My employer sells boost converters to hold up motor drives during power loss. These boost converters are fed from capacitor banks. In order to size these banks correctly, we need to take their voltage, capacitance, and ESR into account, to ensure that there is enough available energy from the capacitors to hold up the drives for a spec'd time at a spec'd power. Right now we do this with an approximation method, but it would be nice to have a more exact equation.

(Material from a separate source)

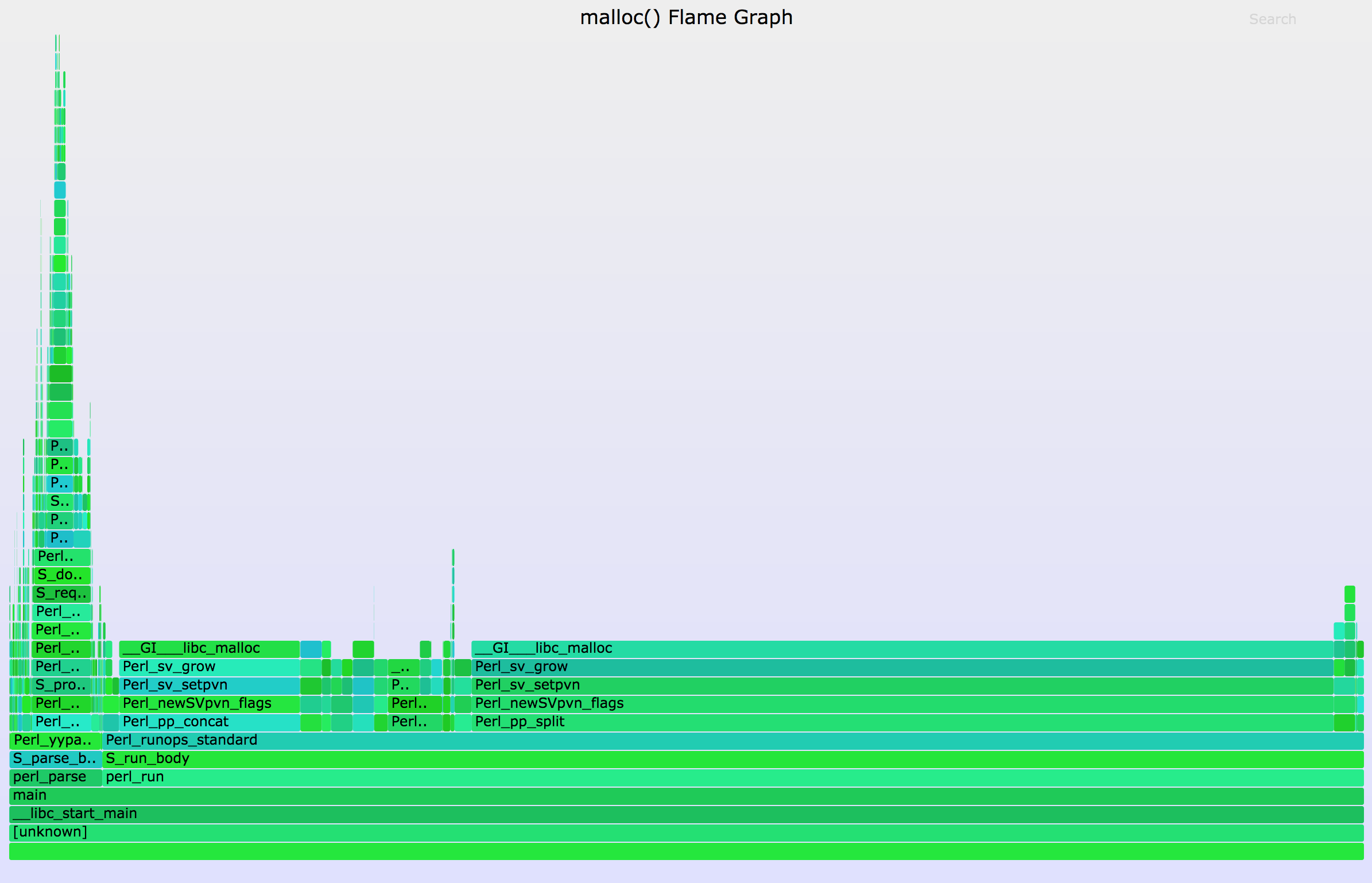This screenshot has width=1372, height=883.
Task: Zoom into the Perl_pp_split frame
Action: pos(901,722)
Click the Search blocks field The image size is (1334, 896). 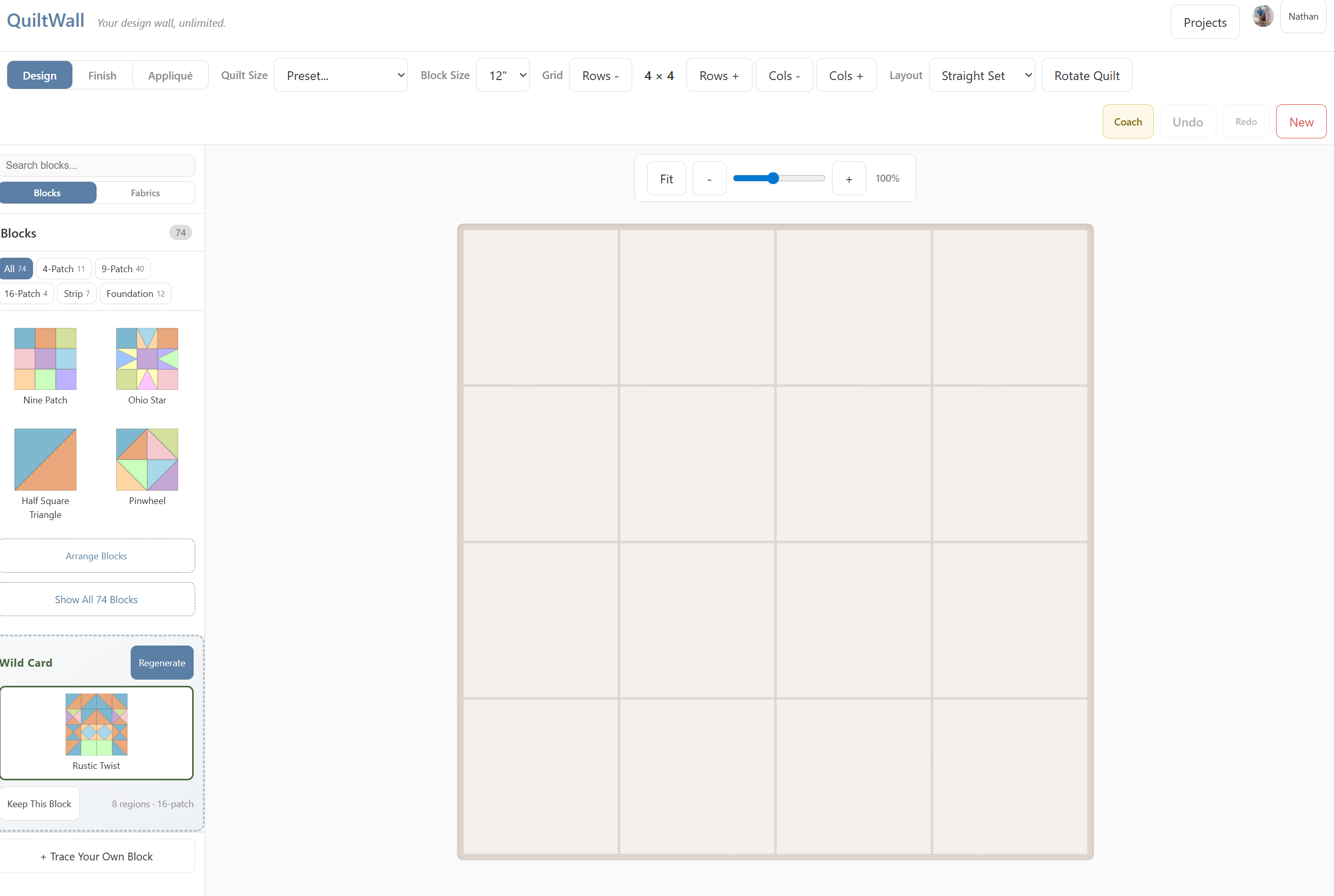tap(98, 165)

We're assuming ESR, capacitance, and load power are constant.
$$
I \text{: current}\\
P \text{: power}\\
R_{C} \text{: ESR}\\
C \text{: capacitance}\\
t \text{: time}\\
V \text{: capacitor voltage}\\
\text{Standard capacitor equation:}\\I(t)=CV'(t)\\
\text{Power out of the cap equals power into the ESR plus power into the load:}\\
V(t)I(t) = P + R_{C}I^{2}(t)\\
\text{Substitute:}\\
CV(t)V'(t) = P + R_{C}C^{2}(V'(t))^{2}\\
$$
If I'm right, this gives me a non-linear differential equation, which puts me well past my mathematical comfort zone. If I understand correctly, solving a new non-linear differential equation would qualify as a significant contribution to the field of mathematical knowledge. Given that, I'm unlikely to solve this on my own.

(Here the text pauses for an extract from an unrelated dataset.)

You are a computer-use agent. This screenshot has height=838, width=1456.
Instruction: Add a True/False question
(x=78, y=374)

Does anyone know any good approaches for solving for V(t)? Does anyone know if this equation has already been solved? Am I possibly misunderstanding the problem? Or should I move this to the math Stack Exchange?
Best Answer
The equations were solved by others here. Unless I've missed a sign somewhere, this formula gives the time it takes for a cap to reach internal voltage V, starting from voltage \$V_{0}\$, with a given ESR and capacitance, and a fixed power discharge.
$$t(V) = \frac{C}{4P} (V_{0}^2-V^2 + V_{0}\sqrt{V_{0}^2-4PR_C} - V\sqrt{V^2-4PR_C}) + CR_C(\ln\big(V+\sqrt{V^2-4PR_C}\big) - \ln\big(V_{0}+\sqrt{V_{0}^2-4PR_C}\big))$$
Note that since V is the internal, unloaded voltage of the cap, "behind" the ESR, to find the time it takes for the cap to reach a specific terminal voltage while loaded, we must use the substitution: $$V=V_{min}+\frac{PR_{C}}{V_{min}}$$ where \$V_{min}\$ is the minimum desirable terminal voltage.
These calculations appear to match our numerical estimation methods nicely.